Being there, though. Getting so close to the subject, you were sharing his final moment. The concrete petrol-patched and gritty; the tyre smelling of—well, tyres, but also of everything else: of dog shit, blood and feathers; of the rain on the streets, and stinking tar; of beer and chemicals and fistfights after closing time, and the wrong sort of music choking up the jukebox. Everything cascading at once, round and round. And your eyes on the subject’s, and his on the tyre, so close he’d be breathing in the tread, which was where evidence would be left, because no hose was going to clean that wheel. All that panic; the rat-trapped memories scuttling about; the fine detail stored in the brain’s grey matter—it would all be crushed like salt, crammed into the criss-cross pattern of the rubber, and left there so everyone would know what traitors get: the revving of an engine after midnight, and a close-up of their own misdeeds. They get that last second where they’re thinking this can’t be happening, and they keep right on thinking that until it happens. And then they get whatever comes next, hellfire or radiance, or just the endless silence on the wrong side of a closed door.

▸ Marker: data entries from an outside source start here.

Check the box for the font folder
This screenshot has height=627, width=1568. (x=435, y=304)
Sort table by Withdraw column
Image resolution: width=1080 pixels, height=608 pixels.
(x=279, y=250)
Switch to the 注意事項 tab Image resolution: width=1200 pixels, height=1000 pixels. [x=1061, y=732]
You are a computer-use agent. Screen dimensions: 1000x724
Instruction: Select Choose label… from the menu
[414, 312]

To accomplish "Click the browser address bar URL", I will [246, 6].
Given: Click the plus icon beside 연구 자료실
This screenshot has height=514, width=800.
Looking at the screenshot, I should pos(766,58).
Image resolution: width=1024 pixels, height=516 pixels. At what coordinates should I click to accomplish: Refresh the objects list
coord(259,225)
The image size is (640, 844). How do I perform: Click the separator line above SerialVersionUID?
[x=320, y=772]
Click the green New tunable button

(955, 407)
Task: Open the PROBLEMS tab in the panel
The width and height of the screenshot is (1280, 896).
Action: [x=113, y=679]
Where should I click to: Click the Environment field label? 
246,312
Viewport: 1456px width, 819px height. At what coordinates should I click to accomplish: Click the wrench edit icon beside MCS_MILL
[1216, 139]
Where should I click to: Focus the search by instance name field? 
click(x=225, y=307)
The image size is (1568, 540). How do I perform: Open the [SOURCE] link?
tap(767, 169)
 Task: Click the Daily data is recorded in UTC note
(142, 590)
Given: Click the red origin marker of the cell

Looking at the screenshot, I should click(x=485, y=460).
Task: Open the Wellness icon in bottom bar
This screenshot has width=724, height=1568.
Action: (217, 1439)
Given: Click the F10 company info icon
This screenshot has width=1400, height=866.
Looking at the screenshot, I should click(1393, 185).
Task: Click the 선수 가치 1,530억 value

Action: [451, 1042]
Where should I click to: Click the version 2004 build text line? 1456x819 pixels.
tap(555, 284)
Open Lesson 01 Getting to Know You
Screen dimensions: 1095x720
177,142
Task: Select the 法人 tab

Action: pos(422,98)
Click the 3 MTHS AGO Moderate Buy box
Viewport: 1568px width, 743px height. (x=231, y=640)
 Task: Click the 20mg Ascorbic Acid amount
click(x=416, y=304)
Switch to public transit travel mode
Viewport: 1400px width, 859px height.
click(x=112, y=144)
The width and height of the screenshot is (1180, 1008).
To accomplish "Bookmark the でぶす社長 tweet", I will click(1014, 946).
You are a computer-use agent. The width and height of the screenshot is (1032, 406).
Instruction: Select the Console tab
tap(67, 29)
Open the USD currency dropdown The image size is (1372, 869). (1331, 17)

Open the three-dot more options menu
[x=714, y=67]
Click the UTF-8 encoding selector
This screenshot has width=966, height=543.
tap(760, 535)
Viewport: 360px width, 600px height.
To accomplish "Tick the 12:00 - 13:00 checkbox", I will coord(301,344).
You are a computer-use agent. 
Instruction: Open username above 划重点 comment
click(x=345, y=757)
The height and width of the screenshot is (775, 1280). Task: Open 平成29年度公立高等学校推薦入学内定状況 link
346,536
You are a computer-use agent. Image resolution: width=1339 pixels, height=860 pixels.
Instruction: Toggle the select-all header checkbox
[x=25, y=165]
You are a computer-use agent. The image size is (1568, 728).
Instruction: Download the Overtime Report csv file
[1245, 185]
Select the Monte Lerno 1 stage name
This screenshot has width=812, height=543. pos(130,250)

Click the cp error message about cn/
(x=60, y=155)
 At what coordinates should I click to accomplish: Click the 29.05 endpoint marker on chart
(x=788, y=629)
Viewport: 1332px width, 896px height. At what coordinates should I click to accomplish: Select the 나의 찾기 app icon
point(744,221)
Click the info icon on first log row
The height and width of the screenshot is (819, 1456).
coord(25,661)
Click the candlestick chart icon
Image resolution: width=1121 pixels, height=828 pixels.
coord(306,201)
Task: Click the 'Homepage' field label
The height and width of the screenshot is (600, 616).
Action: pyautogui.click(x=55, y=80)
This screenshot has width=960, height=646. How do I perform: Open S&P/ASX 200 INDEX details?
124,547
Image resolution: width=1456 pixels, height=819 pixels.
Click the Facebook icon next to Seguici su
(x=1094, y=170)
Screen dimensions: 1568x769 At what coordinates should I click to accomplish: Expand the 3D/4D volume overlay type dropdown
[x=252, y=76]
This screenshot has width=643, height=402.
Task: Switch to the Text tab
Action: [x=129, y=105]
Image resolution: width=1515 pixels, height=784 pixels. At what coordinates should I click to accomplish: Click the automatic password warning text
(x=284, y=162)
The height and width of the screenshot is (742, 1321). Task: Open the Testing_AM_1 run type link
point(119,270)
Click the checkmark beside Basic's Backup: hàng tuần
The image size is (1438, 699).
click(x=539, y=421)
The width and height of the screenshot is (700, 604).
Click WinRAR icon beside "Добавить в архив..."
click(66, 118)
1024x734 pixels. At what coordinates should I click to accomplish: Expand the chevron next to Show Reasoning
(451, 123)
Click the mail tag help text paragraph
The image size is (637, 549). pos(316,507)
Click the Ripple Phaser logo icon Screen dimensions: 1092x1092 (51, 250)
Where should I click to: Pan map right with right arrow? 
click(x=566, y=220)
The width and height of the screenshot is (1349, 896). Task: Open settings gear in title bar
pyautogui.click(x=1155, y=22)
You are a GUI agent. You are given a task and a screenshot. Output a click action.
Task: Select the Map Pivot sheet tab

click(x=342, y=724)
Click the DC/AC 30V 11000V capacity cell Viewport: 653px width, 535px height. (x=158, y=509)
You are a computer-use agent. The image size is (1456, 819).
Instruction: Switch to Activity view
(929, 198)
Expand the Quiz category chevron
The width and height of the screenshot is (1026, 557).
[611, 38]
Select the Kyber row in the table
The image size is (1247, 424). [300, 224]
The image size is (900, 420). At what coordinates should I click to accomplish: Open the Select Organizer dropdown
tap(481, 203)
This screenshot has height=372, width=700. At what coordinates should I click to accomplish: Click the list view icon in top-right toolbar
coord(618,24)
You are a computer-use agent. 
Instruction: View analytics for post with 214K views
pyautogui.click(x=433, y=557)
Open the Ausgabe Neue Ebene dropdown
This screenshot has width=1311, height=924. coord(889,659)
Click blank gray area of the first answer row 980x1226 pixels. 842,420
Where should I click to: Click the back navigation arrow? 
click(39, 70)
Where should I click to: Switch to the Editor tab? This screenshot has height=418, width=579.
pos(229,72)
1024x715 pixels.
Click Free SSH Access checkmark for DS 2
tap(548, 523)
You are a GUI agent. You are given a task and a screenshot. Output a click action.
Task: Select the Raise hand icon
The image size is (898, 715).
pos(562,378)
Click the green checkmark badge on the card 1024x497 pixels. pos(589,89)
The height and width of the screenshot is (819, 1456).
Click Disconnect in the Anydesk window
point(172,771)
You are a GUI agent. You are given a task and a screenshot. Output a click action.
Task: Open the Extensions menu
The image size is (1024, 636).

Take your man Stephen Regan. Little gobshite, due a nutting if anyone was: dobbing in names, scratching the wrong backs. Never buying his round. Acted like a big man but he squealed like a kitten at the last, crying for Jesus and shitting himself on the damp concrete. It had been a duty to turn that sack into landfill. Also, there’d been the matter of seeing what it looked like, this manner of dying, and what’s life about if not satisfying the itch? Though every itch came differently, which meant soon you were craving the next. Which was Bernard Docherty. If Stephen had been a crybaby, Bernard had been all balls and no forgiveness; a roaring boy who’d gone to his maker with both fists clenched. Aye, Bernard had been special, which was why they’d been friends once, back in their youth, stealing cars together the way they might have scrumped apples if they’d been different people, somewhere else. But it was all history now, either way.